Image: Alexander Zaitsev and John Smart, Royal Society SETI Conference, Chicheley Hall, UK, 2010. Credit: John Smart.

Sadly, Zaitsev has now passed away (see Paul Gilster’s beautiful elegy for him in these pages). It explains the 2010 conference, where Zaitsev debated others on the METI question, including David Brin. Brin advocates the most helpful position, one that asks for international and interdisciplinary debate prior to sending of messages. Such debate, and any guidelines it might lead to, can only help us with these important and long-neglected questions.

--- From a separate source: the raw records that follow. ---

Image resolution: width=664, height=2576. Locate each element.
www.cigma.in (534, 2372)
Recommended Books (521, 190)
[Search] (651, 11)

It was great listening to these titans debate at the conference, yet I also realized how far we are from a science that tells us the general Goodness of the Universe, to validate Zaitsev’s belief. We are a long way from his views being popular, or even discussed, today. Many scientists assume that we live in a randomness-dominated, “evolutionary” universe, when it seems much more likely that it is an evo-devo universe, with both many unpredictable and predictable things we can say about the nature of advanced complexity. Also, far too many of us still believe we are headed for the stars, when our history to date shows that the most complex networks are always headed inward, into zones of ever-greater locality, miniaturization, complexity, consciousness, ethics, empathy, and adaptiveness. As I say in my books, it seems that our destiny is density, and dematerialization. Perhaps all of this will even be proven in some future network science. We shall see.